Besides serving as breeding grounds for the hottest trends, street foods also offer an easy, relaxed dining vibe that’s increasingly in demand. While consumers are certainly willing to spend quite a bit on dining experiences, they’re no longer interested in returning to the fine-dining tradition of stuffy, French-accented maître d’s, giant-sized menus and an endless array of glassware and cutlery. These days, they’re just as happy to wait in long lines at a food truck round-up, and they’re equally willing to sit on a picnic bench—or a curb—to enjoy their moveable feast.

From curbside to tableside

If you’d like to bring the vibe of street food to your operation, here are some tips to keep in mind:

Authenticity. In a recent article in The Independent, food writer Lizzie Rivera says that calling your cuisine “Indian,” for example, won’t be enough for globally conscious diners who are accustomed to specificity in their street food. “People want to know that their seafood dish is inspired by the ports of Kerala or that their vegetarian curry is from the streets of Gujarat,” she says.

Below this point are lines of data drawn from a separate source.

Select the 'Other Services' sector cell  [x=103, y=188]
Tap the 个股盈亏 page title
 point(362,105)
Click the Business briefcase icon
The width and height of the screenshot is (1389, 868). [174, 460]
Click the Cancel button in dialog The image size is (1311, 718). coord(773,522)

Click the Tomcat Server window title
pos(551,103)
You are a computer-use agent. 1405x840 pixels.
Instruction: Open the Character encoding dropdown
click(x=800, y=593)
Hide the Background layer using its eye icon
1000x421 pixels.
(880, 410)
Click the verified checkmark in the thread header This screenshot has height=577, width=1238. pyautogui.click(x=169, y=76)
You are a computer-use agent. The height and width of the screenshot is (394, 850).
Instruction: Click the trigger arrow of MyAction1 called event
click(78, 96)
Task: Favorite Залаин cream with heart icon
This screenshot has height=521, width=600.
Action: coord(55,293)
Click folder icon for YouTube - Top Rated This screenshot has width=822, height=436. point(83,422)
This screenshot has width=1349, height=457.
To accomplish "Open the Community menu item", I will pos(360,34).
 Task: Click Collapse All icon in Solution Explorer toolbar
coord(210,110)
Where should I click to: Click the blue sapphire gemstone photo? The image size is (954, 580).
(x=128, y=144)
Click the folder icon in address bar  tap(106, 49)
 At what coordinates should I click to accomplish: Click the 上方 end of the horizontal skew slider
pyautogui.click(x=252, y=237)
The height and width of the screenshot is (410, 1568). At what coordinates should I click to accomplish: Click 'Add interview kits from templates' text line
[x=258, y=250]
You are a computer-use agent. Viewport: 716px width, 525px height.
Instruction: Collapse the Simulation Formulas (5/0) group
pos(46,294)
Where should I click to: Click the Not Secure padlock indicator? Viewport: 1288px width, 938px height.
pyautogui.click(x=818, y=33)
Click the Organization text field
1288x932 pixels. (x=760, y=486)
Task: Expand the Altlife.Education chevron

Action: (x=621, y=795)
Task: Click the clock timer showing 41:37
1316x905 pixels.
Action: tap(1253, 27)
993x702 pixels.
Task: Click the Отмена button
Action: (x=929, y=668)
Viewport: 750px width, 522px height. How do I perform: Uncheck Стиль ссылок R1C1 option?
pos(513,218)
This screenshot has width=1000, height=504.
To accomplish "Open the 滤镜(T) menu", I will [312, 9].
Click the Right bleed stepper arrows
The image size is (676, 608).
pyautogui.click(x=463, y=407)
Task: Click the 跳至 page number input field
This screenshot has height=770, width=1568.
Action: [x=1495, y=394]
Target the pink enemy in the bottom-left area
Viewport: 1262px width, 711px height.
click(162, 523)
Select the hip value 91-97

Small bites, big flavors. Globally inspired finger foods and shareable plates can add a market-stall sensibility to your menu. Consumers want to try lots of options and share them with each other. It’s part of the desire to “have it all” as they work their way through a menu, combined with an unwillingness to commit to one large entrée. Popular bite-sized Asian options include dim sum favorites like char siu bao and dumplings.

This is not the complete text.